_Given exercise_.
Print every one of the lines below word for word, leaving the pictures out.

[Stored items]
::::::::::

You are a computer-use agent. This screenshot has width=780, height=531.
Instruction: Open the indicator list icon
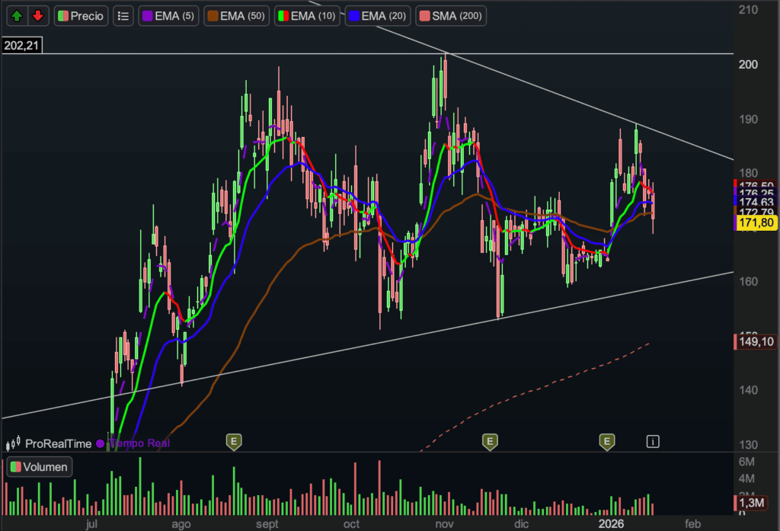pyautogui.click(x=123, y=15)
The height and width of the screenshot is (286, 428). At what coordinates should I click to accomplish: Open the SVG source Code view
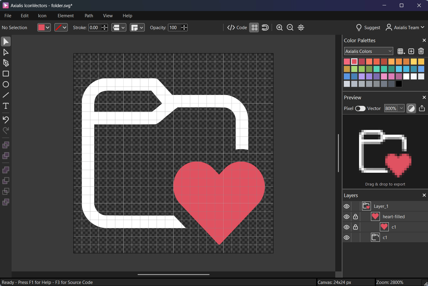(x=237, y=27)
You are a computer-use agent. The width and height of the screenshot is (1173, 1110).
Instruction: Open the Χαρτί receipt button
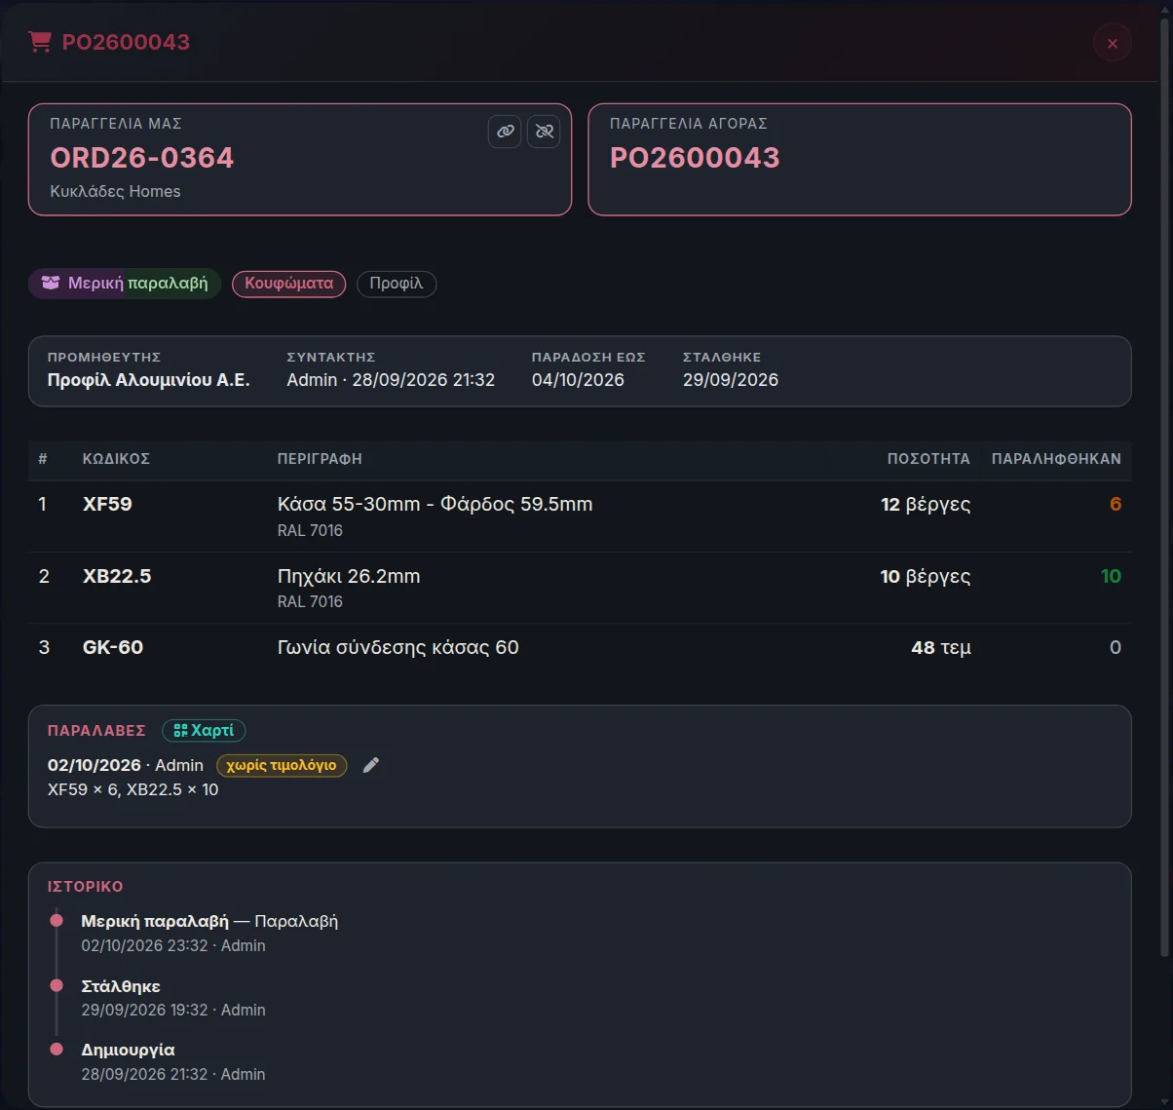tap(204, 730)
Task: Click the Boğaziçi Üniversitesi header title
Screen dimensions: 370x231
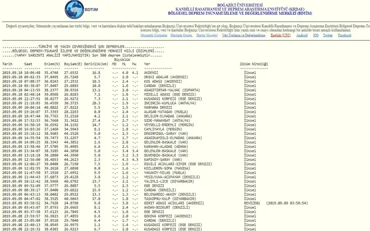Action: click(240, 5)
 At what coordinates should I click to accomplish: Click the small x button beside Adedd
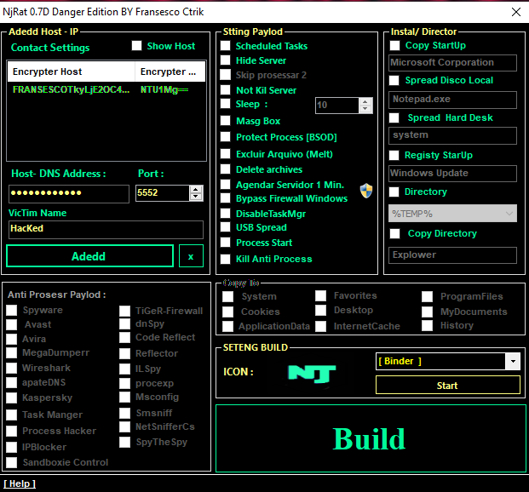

::::::::::

_Solution to this problem_.
You are a computer-use agent. This screenshot has width=780, height=531.
Instruction: Open the indicator list icon
pyautogui.click(x=123, y=15)
The height and width of the screenshot is (286, 428). At what coordinates should I click to accomplish: Open the SVG source Code view
(x=237, y=27)
You are a computer-use agent. The width and height of the screenshot is (1173, 1110).
Instruction: Open the Χαρτί receipt button
tap(204, 730)
Task: Click the Boğaziçi Üniversitesi header title
Screen dimensions: 370x231
Action: click(240, 5)
 At what coordinates should I click to accomplish: Click the small x button beside Adedd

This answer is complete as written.